13/02/2014
Sem chuva há cerca de 20 dias e com temperaturas que passam de 40 graus Celsius (ºC), o estado do Rio de Janeiro teve desde 1º de janeiro deste ano 380% mais focos de incêndio registrados pelo Instituto Nacional de Pesquisas Espaciais (Inpe), o maior aumento entre todas as unidades da Federação. O monitoramento do instituto contabilizou 48 queimadas no estado até 04/02, enquanto, no mesmo período do ano passado, o número não passou de dez.
No mês de janeiro, foram 35 focos de incêndio detectados pelos satélites do Inpe, um patamar quase três vezes maior que o de janeiro de 2010, que detinha o recorde até então, com 13 focos. A média para janeiro, calculada desde 1998, é sete focos. Em quatro dias, o mês de fevereiro somou 13 focos, dois a menos que a média histórica para o mês, de 11. Para o segundo mês do ano, o recorde também é 2010, com 73 focos.

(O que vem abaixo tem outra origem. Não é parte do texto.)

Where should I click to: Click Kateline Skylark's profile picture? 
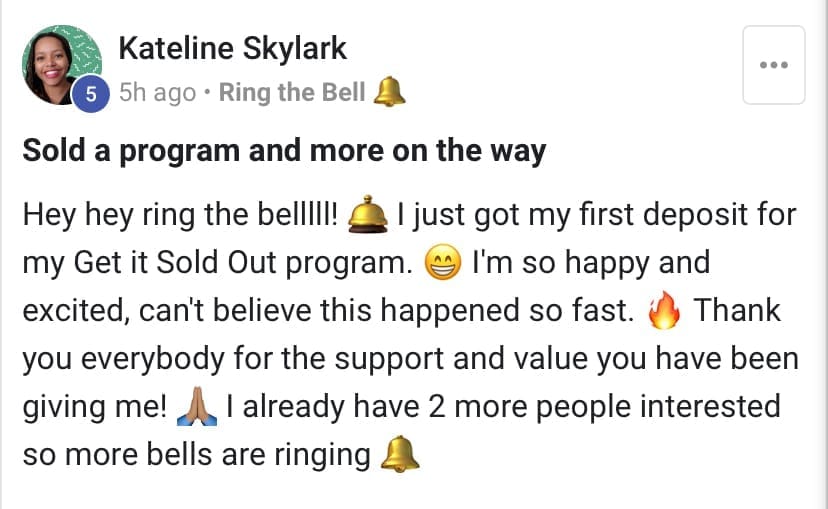coord(61,64)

O diretor de Biodiversidade de Áreas Protegidas do Instituto Estadual do Ambiente, André Ilha, disse que a situação é preocupante: "O risco de fogo está generalizado no estado todo. Estamos atravessando uma onda de calor e de falta de chuvas sem precedentes. Pelo menos eu não me lembro de tantos dias seguidos de falta de chuva no verão. No início, a situação era menos critica porque a umidade estava elevada. Mas, desde o fim da semana passada, ela baixou bastante".
Para André Lima, o número de focos de incêndio deve ser ainda maior do que o registrado pelo Inpe, já que muitos não atingem proporções visíveis por satélite.